[Data supplied]:
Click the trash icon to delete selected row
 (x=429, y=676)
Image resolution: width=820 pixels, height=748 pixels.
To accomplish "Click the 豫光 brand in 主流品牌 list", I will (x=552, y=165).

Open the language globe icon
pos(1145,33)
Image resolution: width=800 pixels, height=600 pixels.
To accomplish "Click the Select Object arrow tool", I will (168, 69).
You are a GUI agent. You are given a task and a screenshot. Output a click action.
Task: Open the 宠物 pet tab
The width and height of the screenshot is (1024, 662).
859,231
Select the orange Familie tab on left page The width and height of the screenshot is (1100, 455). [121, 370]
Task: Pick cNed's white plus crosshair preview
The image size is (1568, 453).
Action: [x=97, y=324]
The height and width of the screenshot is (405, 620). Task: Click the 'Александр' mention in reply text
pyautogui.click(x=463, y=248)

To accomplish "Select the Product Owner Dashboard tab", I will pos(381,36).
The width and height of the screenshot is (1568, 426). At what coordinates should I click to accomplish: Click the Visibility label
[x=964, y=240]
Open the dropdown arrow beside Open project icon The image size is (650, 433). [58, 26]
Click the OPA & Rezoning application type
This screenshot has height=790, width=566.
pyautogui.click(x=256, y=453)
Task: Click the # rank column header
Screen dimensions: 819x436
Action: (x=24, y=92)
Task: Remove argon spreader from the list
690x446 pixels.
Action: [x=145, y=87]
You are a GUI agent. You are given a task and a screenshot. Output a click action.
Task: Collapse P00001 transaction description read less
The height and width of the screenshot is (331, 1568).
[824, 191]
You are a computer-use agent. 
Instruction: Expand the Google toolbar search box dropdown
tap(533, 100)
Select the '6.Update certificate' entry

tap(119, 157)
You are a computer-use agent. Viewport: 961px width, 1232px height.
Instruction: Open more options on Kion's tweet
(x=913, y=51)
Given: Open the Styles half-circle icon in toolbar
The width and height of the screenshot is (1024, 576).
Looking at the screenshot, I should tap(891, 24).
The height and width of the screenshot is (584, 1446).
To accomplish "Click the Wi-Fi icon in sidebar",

[The task]:
Reproduce all the records. Keep them exact, please.

[Response to the exercise]:
Click the trash icon to delete selected row
 (x=429, y=676)
Image resolution: width=820 pixels, height=748 pixels.
To accomplish "Click the 豫光 brand in 主流品牌 list", I will (x=552, y=165).

Open the language globe icon
pos(1145,33)
Image resolution: width=800 pixels, height=600 pixels.
To accomplish "Click the Select Object arrow tool", I will (168, 69).
You are a GUI agent. You are given a task and a screenshot. Output a click action.
Task: Open the 宠物 pet tab
The width and height of the screenshot is (1024, 662).
859,231
Select the orange Familie tab on left page The width and height of the screenshot is (1100, 455). [121, 370]
Task: Pick cNed's white plus crosshair preview
The image size is (1568, 453).
Action: [x=97, y=324]
The height and width of the screenshot is (405, 620). Task: Click the 'Александр' mention in reply text
pyautogui.click(x=463, y=248)

To accomplish "Select the Product Owner Dashboard tab", I will pos(381,36).
The width and height of the screenshot is (1568, 426). At what coordinates should I click to accomplish: Click the Visibility label
[x=964, y=240]
Open the dropdown arrow beside Open project icon The image size is (650, 433). [58, 26]
Click the OPA & Rezoning application type
This screenshot has height=790, width=566.
pyautogui.click(x=256, y=453)
Task: Click the # rank column header
Screen dimensions: 819x436
Action: (x=24, y=92)
Task: Remove argon spreader from the list
690x446 pixels.
Action: [x=145, y=87]
You are a GUI agent. You are given a task and a screenshot. Output a click action.
Task: Collapse P00001 transaction description read less
The height and width of the screenshot is (331, 1568).
[824, 191]
You are a computer-use agent. 
Instruction: Expand the Google toolbar search box dropdown
tap(533, 100)
Select the '6.Update certificate' entry

tap(119, 157)
You are a computer-use agent. Viewport: 961px width, 1232px height.
Instruction: Open more options on Kion's tweet
(x=913, y=51)
Given: Open the Styles half-circle icon in toolbar
The width and height of the screenshot is (1024, 576).
Looking at the screenshot, I should tap(891, 24).
The height and width of the screenshot is (584, 1446).
To accomplish "Click the Wi-Fi icon in sidebar",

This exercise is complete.